Monday, December 12, 2011

Yed Vashem

6/9/2011


The last place we visited before heading North was Yed Vashem, the holocaust memorial. Almost as powerful as the first time I visited, and like then there just wasn't enough time to take it all in.

Most of the information is housed in this weird triangular prism.


The video testimonies are incredible, and I'll record a few things said that stood out for me.

One guy resolved never to make the same mistake again, the mistake of being 'moral', deciding not to take the bread crust hidden under his father's mattress while his father still clung to life. Next time he saw his father's corpse the crust was long gone.

The same guy spoke of fighting for the safer mid-rank positions in the morning line-up, as they knew the possibility of being singled out and killed for some imagined infraction was higher at the edges.

The same guy again spoke of being forced to stand between electric fences for eight hours in sub-zero temperatures after being caught wearing sack-cloth under his issued shirt.

The woman and man who survived the killing-pits, fainting and being overlooked under the mass of bodies, after a long time buried in corpses she made to move, but his hand stalled her and probably saved her life.
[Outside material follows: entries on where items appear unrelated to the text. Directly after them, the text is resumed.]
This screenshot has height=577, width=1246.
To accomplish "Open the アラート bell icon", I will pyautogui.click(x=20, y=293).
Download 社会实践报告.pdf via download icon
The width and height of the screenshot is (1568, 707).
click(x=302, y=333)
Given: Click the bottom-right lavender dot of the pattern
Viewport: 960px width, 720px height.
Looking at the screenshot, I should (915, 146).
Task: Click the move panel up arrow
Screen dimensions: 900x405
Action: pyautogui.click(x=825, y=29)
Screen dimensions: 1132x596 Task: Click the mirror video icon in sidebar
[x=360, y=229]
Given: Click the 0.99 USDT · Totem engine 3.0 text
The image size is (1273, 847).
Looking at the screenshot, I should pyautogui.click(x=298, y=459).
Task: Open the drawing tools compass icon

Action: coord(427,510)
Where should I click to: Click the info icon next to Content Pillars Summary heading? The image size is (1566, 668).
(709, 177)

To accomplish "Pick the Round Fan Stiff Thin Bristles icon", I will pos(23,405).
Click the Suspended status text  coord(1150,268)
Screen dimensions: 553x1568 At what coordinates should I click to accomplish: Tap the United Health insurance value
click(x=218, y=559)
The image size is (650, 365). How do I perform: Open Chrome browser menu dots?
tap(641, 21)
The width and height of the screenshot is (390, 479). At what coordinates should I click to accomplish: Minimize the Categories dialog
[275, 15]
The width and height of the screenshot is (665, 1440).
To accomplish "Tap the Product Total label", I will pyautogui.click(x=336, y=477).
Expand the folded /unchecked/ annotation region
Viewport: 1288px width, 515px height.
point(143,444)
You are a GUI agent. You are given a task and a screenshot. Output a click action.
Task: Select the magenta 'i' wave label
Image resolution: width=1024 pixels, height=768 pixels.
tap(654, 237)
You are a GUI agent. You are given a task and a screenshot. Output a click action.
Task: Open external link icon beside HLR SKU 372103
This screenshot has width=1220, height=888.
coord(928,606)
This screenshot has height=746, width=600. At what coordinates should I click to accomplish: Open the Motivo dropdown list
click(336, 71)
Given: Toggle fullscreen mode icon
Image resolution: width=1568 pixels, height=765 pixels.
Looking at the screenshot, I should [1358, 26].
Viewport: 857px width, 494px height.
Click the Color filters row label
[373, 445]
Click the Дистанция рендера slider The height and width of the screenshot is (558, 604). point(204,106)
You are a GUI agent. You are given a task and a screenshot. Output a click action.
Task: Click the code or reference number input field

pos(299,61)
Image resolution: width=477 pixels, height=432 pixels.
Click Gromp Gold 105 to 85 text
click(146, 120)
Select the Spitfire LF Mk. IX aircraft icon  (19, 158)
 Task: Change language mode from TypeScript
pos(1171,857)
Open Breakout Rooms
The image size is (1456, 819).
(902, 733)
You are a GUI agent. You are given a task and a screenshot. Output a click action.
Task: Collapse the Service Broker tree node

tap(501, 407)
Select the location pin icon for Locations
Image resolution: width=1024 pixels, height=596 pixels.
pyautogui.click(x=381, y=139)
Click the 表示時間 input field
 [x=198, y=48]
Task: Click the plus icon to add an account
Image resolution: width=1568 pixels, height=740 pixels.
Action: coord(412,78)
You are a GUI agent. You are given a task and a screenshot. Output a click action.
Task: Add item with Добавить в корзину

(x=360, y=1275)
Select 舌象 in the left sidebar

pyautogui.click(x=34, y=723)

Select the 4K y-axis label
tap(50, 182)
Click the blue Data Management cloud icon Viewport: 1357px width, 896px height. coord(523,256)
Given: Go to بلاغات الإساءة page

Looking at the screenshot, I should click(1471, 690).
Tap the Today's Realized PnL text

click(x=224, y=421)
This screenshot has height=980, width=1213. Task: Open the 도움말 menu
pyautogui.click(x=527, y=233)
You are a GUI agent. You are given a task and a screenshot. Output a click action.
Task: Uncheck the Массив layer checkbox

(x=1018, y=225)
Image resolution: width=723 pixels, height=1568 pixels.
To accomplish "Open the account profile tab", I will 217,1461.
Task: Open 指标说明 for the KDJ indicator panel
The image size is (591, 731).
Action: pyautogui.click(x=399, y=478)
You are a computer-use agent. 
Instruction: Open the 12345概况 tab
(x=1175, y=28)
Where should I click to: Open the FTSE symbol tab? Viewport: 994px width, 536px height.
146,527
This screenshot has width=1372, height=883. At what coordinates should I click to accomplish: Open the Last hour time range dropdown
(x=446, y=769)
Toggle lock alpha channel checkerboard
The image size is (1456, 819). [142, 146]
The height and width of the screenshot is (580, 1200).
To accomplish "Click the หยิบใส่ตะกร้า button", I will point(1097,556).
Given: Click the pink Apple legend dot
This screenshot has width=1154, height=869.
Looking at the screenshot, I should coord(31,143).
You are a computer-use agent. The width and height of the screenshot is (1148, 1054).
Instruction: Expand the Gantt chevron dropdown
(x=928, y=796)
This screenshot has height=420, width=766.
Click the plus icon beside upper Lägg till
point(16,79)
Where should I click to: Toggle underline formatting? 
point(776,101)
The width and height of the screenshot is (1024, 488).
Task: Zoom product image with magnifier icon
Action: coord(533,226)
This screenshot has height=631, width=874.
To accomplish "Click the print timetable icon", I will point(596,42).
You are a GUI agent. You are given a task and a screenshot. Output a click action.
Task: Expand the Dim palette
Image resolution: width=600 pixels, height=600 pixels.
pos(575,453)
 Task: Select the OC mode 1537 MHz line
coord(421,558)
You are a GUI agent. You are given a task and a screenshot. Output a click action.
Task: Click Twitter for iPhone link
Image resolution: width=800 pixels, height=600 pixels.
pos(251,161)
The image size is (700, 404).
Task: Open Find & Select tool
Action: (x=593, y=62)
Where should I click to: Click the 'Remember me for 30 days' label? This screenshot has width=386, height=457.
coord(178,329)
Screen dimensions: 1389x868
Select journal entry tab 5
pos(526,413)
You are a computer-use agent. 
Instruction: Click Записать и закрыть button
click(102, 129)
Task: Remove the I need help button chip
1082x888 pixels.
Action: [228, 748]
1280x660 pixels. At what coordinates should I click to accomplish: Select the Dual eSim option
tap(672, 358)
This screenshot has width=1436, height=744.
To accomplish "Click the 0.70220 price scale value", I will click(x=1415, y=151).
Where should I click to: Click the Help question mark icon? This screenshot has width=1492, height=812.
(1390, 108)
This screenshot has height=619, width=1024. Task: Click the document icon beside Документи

The man employed to drag the bodies from the smoke chambers to the pits, via the 'dentists' who searched for gold fillings. The corpses often gave long sighs as they were pulled out.

I had forgotten, or not really noticed, how reviled and persecuted the Jews have been throughout the ages, long before Nazism and virtually world-wide. So many countries denied access to the flood of people fleeing Germany and countries they invaded.

6,000,000 dead, mostly from Poland.


The other sites at Yed Vashem I hadn't seen before. The children's memorial was very dark and quite effective, with 1,000s of reflected candles like stars and the names of all the known children spoken on a very slow loop as you walk through half-blind.